Of course we will stay in His arms when He is our life, when our very nutrition and the source of our strength comes from Him.  When He's giving us all He has to give to us, and we are growing and satisfied because of it.  Of course in those times, we are content in His arms.

The spiritual life is more than this satisfaction of suckling, though, as David points out in this psalm.  This is a psalm of worship, and more than once, David mentions the calm and the peace in his soul as he contemplates and worships the Lord.  To the psalmist, the Lord is beyond his life; the Lord is his love.

Doesn't that change things?  Doesn't it have to?

God calls us not to be suckling at His breast forever, not to be content in His arms only when He is our nourishment, when He is our strength, when He is our life.  Only when He is giving us something.  He calls us to be content in His arms when He is only our love.  When, like a weaned child whose mother offers nothing but a place to sit, we are able to sit with Him and know what that love is.  We are able to put our ear on His chest and hear His heartbeat, held strong and firm by His arms around us and listening to the rhythm of the world with not a care but the content satisfaction of resting in His love.

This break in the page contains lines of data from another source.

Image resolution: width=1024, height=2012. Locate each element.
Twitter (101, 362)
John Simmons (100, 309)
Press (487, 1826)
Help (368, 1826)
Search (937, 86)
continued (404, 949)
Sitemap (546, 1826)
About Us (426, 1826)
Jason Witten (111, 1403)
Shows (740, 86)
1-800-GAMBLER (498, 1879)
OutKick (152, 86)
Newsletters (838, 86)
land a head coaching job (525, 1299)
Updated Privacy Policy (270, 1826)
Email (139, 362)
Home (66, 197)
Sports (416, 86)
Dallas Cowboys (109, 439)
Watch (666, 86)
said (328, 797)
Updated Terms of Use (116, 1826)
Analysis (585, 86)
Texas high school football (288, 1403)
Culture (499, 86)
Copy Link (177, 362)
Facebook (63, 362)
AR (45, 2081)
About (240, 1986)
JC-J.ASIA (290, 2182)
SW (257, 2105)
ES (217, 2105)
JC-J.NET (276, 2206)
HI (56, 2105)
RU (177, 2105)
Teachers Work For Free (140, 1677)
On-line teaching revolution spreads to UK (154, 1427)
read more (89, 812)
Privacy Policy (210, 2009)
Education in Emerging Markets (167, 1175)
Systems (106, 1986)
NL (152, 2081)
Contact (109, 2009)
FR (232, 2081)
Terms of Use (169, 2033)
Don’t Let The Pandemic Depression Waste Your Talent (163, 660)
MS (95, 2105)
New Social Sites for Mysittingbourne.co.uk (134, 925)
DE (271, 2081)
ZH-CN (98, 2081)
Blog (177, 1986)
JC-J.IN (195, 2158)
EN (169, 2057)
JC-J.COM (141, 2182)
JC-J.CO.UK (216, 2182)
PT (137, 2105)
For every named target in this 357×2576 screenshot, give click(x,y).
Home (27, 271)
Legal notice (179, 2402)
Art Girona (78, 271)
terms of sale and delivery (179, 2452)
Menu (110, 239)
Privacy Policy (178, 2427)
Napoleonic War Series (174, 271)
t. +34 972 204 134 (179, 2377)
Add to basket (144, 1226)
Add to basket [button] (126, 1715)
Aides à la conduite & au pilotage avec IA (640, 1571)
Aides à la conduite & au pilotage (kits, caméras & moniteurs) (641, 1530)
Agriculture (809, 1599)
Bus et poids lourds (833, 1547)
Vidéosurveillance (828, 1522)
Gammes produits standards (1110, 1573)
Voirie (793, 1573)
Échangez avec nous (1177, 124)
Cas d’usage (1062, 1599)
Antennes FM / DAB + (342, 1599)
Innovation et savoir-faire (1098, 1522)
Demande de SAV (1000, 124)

Realizing how many times I'd pictured that wrong, then seeing it the way that David penned it, has changed my idea of what it means to be content in God.  That I don't always have to be nursing, not always feeding, not always getting something in return for being in God's presence.  Most of the time, the gift is the presence itself.  It is the safe place to be, a lap to climb up into, arms to hold me tight, and the shared heartbeat of love that beats between us, Lord and daughter.

Neither He nor I can stop from smiling.